Perfection is the Enemy of Completion
I don’t know about you but I’m a perfectionist, especially when it comes to my writing. I lie in bed at night thinking about all the ways I can improve what I wrote that day. This is the natural state of the writer. Always wanting to make it better. Always wanting to go back and tinker. Always wanting to revise until it’s perfect. But I’m here to tell you, after finishing more than 15 novels in less than ten years, that perfection is the ENEMY of completion. I think it’s safe to say that the only reason I’m able to write as many novels as I do in such a short period of time (I’m averaging about 4 a year now) is because I’ve learned how to kidnap my inner perfectionist. That’s right, she’s bound and gagged in the closet as we speak. She won’t be let out until that first draft is finished.
Finishing a novel is all about momentum. Moving forward every day and not back. Which is why I don’t edit my novels until I have the first draft finished. That’s right. No looking back, no tinkering, no fixing misspelled words. Just keep going. Finish the novel. Don’t perfect the novel. Because honestly, how can you perfect something that’s not done? How can you have any sense of clarity until you’ve seen the full picture? Or, what I like to say, how can you possibly decorate a house until it’s built? Build the house, make it messy, make it sloppy, make it bare bones. Only then can you figure out where the furniture goes, and what color to paint the living room.

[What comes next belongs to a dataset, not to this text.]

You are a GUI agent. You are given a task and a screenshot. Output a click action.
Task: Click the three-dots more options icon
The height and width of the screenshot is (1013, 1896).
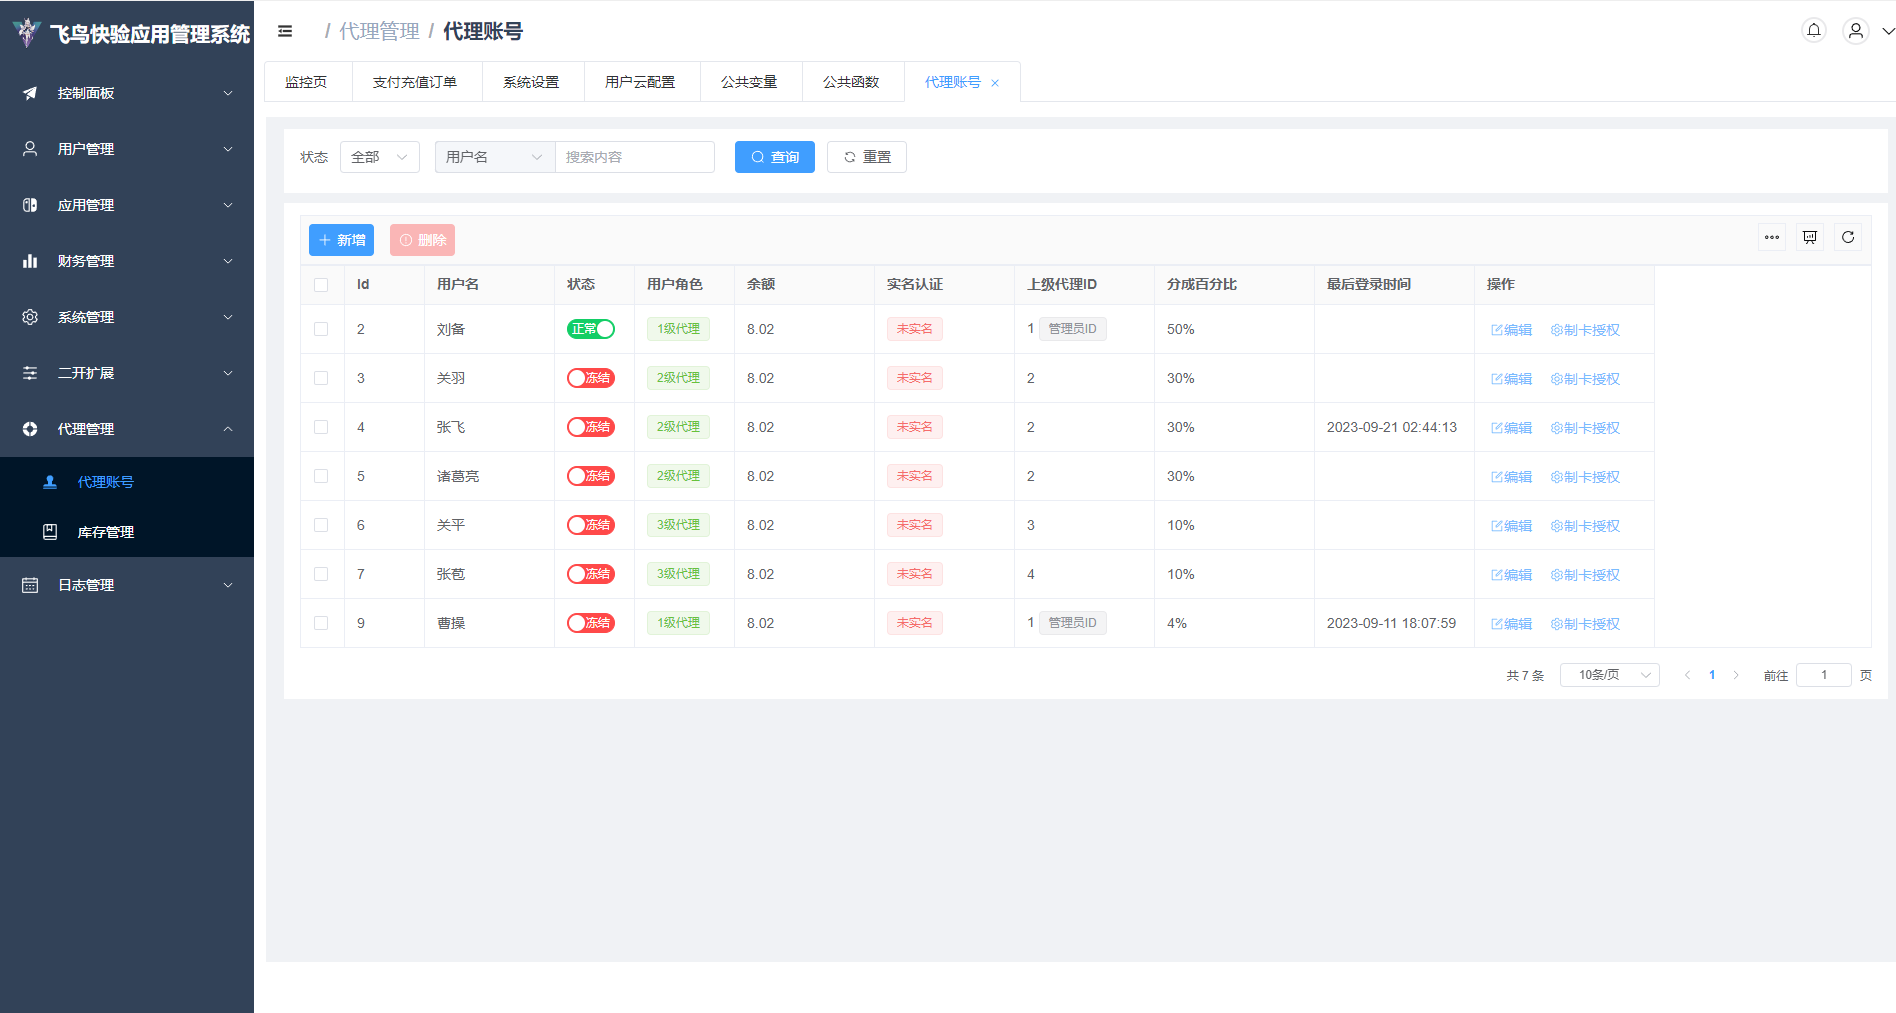point(1772,237)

Drafting is not about writing a perfect novel. It’s about finishing one. And yes, shutting off your inner perfectionist will pretty much feel like you’re wearing mismatched shoes…on the wrong feet…and the laces are untied…and there’s peanut butter in the toes, but you can do it. Be uncomfortable for however long the first draft takes. Push yourself to just finish the book. Then you can kick off those mismatched shoes, roll up your sleeves, and let your inner perfectionist go to town.